Les contes produisent des effets d'attente vis-à-vis du récit-cadre dont ils constituent une série de reflets déformés. L'on en vient à tenter de déduire la suite des histoires d'Andrew et de Bramber à partir des nouvelles d'Ewa Chaplin. L'auteure utilise avec beaucoup de talent cette structure complexe. Les parallélismes entre les nouvelles et les vies des protagonistes, qui justifient dans le récit-cadre la narration de moments-clefs de leur passé, lui servent à faire découvrir un aspect et un épisode après l'autre ses personnages, qui gagnent ainsi graduellement en épaisseur. Elles permettent également à l'auteure de constamment susciter et déjouer les attentes de son lecteur, dans un roman dans lequel l'un des enjeux, pour Andrew et Bramber, va être précisément d'échapper à la destinée vers laquelle leur apparence ou leur passé semble inexorablement les pousser, afin de tracer leur propre voie.


Les symboles, les échos sont légion dans ces pages.
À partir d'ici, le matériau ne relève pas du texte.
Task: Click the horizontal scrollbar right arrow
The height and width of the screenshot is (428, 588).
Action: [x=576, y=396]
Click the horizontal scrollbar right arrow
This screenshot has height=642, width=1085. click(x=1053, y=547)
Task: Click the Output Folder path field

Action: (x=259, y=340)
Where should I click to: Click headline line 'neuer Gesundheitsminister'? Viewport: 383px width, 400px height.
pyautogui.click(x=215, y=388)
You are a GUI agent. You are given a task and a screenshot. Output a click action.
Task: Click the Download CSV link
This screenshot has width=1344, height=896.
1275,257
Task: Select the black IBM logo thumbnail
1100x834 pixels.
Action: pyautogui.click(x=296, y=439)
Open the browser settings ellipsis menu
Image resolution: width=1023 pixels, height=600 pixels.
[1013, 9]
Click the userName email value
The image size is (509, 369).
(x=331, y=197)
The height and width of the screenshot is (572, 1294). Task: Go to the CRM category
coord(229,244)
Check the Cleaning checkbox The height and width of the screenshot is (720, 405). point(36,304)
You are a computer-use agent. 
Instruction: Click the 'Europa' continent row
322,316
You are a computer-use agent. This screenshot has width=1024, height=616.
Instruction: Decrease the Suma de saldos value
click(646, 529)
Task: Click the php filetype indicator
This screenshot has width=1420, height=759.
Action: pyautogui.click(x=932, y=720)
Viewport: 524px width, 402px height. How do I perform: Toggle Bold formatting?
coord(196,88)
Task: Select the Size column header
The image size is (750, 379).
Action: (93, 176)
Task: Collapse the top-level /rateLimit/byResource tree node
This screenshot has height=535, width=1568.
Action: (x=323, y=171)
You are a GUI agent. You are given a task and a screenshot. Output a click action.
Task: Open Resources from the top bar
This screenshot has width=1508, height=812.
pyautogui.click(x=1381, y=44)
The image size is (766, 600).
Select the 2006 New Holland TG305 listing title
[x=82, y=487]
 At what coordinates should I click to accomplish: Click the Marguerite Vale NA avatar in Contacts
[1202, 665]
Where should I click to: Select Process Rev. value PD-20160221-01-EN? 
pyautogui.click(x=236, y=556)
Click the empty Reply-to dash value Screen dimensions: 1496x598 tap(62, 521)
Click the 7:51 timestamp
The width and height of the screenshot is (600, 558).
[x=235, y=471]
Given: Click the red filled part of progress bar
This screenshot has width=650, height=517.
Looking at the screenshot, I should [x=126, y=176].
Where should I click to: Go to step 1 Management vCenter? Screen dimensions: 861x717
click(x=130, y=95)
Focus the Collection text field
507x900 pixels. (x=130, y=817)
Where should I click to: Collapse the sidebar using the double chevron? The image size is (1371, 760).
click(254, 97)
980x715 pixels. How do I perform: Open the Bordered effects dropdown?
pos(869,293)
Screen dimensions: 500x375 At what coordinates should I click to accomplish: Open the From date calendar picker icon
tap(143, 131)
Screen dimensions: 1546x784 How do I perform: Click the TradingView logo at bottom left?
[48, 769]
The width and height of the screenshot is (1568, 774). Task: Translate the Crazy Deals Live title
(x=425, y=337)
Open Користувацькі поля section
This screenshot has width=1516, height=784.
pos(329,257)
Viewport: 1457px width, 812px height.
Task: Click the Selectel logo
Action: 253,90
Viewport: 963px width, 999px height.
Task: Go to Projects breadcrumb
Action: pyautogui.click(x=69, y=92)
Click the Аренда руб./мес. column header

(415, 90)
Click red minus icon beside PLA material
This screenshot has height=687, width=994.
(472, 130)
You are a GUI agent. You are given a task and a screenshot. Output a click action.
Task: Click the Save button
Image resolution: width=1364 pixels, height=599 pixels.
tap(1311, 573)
J'imagine qu'une seconde lecture permettrait d'en déceler plus encore car il faut un temps d'adaptation pour saisir la manière dont le livre fonctionne. le plus évident est peut-être que les poupées d'Andrew, ses troll dolls, qu'il conçoit à partir de poupées anciennes en piteux état et qu'il élabore de façon, non pas tant à camoufler leurs défauts qu'à les mettre en valeur, fonctionnent comme des métaphores des protagonistes, que le récit met face à leur passé, à leurs cicatrices et qu'ils vont devoir accepter afin de se reconstruire et d'avancer.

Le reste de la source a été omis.